In September 2013, he was named to the 2013 SEC Football Legends class.

===Career statistics===

| Season |  | Receiving |  |  |  |  | Rushing |  |  |  |  |
|---|---|---|---|---|---|---|---|---|---|---|---|
| Year | Team | Rec | Yds | Avg | Lng. | TD | Att | Yds | Avg | Lng. | TD |
| 1991 | AUB | 2 | 42 | 21.0 | -- | 0 | 0 | 0 | 0 | 0 | 0 |
| 1992 | AUB | 13 | 204 | 15.7 | -- | 2 | 0 | 0 | 0 | 0 | 0 |
| 1993 | AUB | 48 | 842 | 17.5 | -- | 6 | 6 | 57 | 9.5 | -- | 1 |
| 1994 | AUB | 58 | 910 | 15.7 | -- | 7 | 6 | 84 | 14.0 | -- | 2 |
| Career |  | 121 | 1,998 | 16.5 | -- | 15 | 12 | 141 | 11.8 | -- | 3 |

==Professional career==
Sanders was selected in the second round (47th overall) of the 1995 NFL draft by the Arizona Cardinals.

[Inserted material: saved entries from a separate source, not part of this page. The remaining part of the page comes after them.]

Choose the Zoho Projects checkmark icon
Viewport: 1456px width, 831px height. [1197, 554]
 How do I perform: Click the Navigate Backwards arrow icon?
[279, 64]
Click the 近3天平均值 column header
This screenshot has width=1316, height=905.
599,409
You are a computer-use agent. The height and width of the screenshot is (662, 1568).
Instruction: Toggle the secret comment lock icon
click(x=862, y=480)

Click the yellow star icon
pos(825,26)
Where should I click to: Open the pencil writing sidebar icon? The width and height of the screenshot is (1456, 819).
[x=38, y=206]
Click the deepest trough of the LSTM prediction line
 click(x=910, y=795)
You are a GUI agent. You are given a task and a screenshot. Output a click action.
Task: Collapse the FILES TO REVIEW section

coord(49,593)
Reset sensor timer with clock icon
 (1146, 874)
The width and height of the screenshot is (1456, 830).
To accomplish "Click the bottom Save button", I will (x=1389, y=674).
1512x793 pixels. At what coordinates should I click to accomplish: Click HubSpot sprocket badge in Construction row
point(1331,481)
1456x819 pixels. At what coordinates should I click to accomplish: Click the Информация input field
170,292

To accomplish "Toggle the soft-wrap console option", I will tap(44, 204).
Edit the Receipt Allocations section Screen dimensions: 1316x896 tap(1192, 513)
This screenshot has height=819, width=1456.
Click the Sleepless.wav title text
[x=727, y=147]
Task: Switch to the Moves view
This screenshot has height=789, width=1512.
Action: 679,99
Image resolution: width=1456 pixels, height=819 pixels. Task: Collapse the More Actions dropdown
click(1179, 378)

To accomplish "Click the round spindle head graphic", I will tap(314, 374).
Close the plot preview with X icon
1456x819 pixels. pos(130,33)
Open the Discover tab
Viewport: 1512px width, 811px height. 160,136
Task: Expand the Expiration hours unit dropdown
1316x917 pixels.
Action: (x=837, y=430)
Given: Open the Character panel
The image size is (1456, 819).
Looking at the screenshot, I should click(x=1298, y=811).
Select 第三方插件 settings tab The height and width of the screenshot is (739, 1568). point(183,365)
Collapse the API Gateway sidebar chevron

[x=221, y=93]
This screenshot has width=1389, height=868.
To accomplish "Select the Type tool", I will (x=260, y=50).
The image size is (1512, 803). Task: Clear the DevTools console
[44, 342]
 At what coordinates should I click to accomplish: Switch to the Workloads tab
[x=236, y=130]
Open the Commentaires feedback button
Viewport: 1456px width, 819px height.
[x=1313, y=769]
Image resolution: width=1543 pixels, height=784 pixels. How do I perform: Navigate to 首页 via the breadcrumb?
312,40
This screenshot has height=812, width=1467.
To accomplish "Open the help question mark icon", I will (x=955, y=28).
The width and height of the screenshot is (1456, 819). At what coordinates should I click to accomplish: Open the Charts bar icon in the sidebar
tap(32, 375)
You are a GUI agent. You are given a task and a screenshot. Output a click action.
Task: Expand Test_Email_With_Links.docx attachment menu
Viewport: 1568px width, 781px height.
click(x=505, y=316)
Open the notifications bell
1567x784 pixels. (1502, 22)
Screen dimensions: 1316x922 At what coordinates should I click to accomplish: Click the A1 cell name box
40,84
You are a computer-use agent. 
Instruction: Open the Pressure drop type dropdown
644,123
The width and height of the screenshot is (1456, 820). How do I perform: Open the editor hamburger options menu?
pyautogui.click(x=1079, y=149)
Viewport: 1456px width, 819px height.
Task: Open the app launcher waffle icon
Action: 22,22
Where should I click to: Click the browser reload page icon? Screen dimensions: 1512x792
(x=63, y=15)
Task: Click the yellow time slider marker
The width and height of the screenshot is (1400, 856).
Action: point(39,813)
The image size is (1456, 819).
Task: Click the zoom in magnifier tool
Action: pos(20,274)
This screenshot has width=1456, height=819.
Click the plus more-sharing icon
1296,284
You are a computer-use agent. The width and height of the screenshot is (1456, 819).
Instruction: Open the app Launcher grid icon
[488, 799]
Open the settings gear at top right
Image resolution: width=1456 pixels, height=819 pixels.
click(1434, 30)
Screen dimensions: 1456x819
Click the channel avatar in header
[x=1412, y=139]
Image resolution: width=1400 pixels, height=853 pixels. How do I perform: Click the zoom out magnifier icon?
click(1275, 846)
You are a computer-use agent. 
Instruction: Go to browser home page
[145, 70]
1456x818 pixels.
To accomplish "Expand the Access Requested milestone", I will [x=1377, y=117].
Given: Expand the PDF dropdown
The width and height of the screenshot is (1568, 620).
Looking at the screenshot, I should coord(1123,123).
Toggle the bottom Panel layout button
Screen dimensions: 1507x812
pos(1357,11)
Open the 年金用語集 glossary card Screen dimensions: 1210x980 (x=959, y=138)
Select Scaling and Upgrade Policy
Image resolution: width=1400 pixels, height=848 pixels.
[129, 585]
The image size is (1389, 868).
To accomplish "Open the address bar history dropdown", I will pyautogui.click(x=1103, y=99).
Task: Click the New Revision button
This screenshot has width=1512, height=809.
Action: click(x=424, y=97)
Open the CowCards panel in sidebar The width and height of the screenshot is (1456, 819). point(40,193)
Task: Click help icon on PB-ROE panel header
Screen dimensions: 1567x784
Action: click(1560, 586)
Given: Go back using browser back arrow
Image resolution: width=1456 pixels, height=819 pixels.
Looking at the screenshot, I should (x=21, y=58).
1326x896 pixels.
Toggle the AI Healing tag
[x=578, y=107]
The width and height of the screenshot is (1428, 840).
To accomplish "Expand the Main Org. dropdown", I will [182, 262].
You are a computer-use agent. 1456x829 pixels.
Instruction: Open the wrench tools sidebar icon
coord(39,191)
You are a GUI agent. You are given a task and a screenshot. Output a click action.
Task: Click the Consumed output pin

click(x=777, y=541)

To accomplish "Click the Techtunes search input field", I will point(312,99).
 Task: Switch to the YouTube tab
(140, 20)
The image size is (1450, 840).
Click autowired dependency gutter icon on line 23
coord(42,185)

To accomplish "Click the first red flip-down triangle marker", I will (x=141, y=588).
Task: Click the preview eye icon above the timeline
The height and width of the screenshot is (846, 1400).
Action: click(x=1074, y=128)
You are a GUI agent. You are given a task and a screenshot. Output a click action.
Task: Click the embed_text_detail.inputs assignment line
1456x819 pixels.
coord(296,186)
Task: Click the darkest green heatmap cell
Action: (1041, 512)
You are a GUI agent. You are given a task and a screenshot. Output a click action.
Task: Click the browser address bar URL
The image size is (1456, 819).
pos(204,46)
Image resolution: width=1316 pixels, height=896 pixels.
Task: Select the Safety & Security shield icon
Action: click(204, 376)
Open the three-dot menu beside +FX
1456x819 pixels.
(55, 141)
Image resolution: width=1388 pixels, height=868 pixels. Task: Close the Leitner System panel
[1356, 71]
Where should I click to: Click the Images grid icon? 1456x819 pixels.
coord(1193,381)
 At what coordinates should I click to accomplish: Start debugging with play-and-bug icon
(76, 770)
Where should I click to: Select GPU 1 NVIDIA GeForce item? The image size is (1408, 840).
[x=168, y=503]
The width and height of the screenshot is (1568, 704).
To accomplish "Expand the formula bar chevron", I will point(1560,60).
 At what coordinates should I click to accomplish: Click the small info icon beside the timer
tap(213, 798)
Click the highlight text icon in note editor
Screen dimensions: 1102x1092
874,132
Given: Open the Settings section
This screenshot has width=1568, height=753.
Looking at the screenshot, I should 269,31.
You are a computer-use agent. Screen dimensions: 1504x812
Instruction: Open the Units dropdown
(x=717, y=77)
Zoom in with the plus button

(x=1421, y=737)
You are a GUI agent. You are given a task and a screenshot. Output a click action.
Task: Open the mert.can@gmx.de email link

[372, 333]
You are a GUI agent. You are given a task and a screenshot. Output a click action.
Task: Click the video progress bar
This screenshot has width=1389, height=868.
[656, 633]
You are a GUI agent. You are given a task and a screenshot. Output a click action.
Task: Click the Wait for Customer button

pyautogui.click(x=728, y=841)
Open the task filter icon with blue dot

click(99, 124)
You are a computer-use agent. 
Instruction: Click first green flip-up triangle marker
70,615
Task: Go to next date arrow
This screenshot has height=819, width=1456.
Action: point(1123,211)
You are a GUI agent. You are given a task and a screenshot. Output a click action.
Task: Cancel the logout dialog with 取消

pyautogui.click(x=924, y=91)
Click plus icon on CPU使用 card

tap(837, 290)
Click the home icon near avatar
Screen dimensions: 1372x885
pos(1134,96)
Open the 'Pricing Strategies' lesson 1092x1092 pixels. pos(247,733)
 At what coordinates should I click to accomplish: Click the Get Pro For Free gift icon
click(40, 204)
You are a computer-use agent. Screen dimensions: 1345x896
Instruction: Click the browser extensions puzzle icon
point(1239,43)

As a rookie, he started all 16 games, and recorded 52 receptions for 883 yards and two touchdowns. During Week 6, in a 27–21 loss to the New York Giants he recorded six receptions for 108 yards and the only two touchdowns of the season. In 1996, he recorded 69 receptions or 813 yards and four touchdowns. In 1997, he recorded 75 receptions for 1,017 yards and four touchdowns. In 1998, he experienced his best season statistically. He led the team in receptions (89) and receiving yards (1,145) and three touchdowns. In 1999, he recorded 79 receptions for 954 yards and one touchdown. In 2000, he recorded 54 receptions for 749 yards and a career-high in touchdowns (6). In 2001, he recorded 41 receptions for 618 yards and two touchdowns. In 2002, his final with the Cardinals, he recorded a Cardinals' career low in receptions (34) and receiving yards (400), and two touchdowns.

In April 2003, Sanders signed a four-year contract with the Baltimore Ravens. After suffering injuries throughout the 2003 season, he recorded a career low, 14 receptions for another career low, 170 yards. In April 2004, he was released by the Ravens.

==NFL career statistics==

| Year | Team | Games |  | Receiving |  |  |  |  | Rushing |  |  |  |  |
| GP | GS | Rec | Yds | Avg | Lng | TD | Att | Yds | Avg | Lng | TD |
| 1995 | ARI | 16 | 15 | 52 | 883 | 17.0 | 48 | 2 | 1 | 1 | 1.0 | 1 | 0 |
| 1996 | ARI | 16 | 16 | 69 | 813 | 11.8 | 34 | 4 | 2 | -4 | -2.0 | 1 | 0 |
| 1997 | ARI | 16 | 16 | 75 | 1,017 | 13.6 | 70 | 4 | 1 | 5 | 5.0 | 5 | 0 |
| 1998 | ARI | 16 | 16 | 89 | 1,145 | 12.9 | 42 | 3 | 4 | 0 | 0.0 | 7 | 0 |
| 1999 | ARI | 16 | 16 | 79 | 954 | 12.1 | 63 | 1 | 0 | 0 | 0.0 | 0 | 0 |
| 2000 | ARI | 16 | 16 | 54 | 749 | 13.9 | 53 | 6 | 0 | 0 | 0.0 | 0 | 0 |
| 2001 | ARI | 15 | 13 | 41 | 618 | 15.1 | 68 | 2 | 0 | 0 | 0.0 | 0 | 0 |
| 2002 | ARI | 12 | 12 | 34 | 400 | 11.8 | 37 | 2 | 3 | 2 | 0.7 | 5 | 0 |
| 2003 | BAL | 13 | 0 | 14 | 170 | 12.1 | 44 | 0 | 0 | 0 | 0.0 | 0 | 0 |
| Career |  | 136 | 120 | 507 | 6,749 | 13.3 | 70 | 24 | 11 | 4 | 0.4 | 7 | 0 |

==Post-football==
In September 2016, Sanders along with the Arizona Cardinals, gave out school supplies to the students at Herrera Elementary School.